## Supplied text
============
But the worst part about running this outdated technology is dealing with power outages when a specific substation malfunction spreads to other parts of the system.

“This is mainly about three things: safety, reliability, and cost savings,” said Bill Brooks, Vice President and US Account Executive for Energy, Utilities & Chemicals at Capgemini.

Combining information and operational tech

Whereas information technology (IT) has changed rapidly over the last ten years, operational technology (OT) hasn’t changed much in the past 75 years.

“We’re bringing these two worlds together for the substations themselves,” said Stephen Lurie, Global Energy Transition and Utilities Industrial Consultant at Capgemini. “We’re first to the market on all this smart grid substation.”

Capgemini has a plan for modernizing these substations: digitalizing their processes and operations with our ecosystem partners’ tools and technologies, which includes servers, switching capabilities, virtual protections and controls, and software for advanced data and predictive analytics.

Capgemini brought these disparate technologies and resources together on a new platform and integrated it with the rest of the utility company’s systems. With smart technology imbedded throughout the entire grid, the company has visibility into its entire energy network.

“All the polls are talking to each other, all the meters are talking to each other, and all the substations are talking to each other,” Lurie said. “That’s how that predictive analysis takes place.”
============
## Information shown
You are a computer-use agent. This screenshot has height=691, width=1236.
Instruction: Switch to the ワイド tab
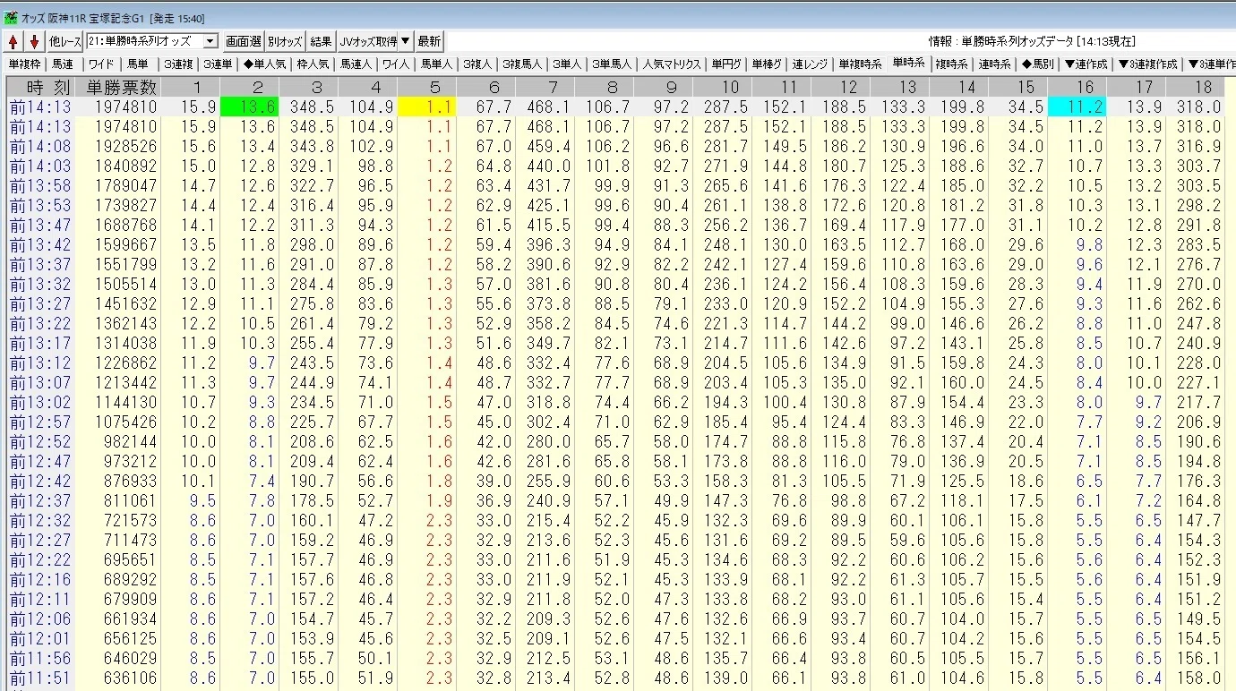click(x=101, y=64)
============
## What is asked
1. In the smart grid text, for how many years has operational technology gone largely unchanged?
2. Using the smart grid text, explain why the company has visibility into its entire energy network.
3. Translate this sentence from the smart grid text into Spanish: "Whereas information technology (IT) has changed rapidly over the last ten years, operational technology (OT) hasn't changed much in the past 75 years."
The data that comes after the smart grid text is separate material with no connection to it.

## Answers by task
1. Operational technology hasn't changed much in the past 75 years.

2. The company has visibility into its entire energy network because smart technology is embedded throughout the entire grid. Capgemini brought separate technologies and resources together on a new platform and integrated it with the rest of the utility company's systems.

3. Mientras que la tecnología de la información (TI) ha cambiado rápidamente en los últimos diez años, la tecnología operativa (TO) no ha cambiado mucho en los últimos 75 años.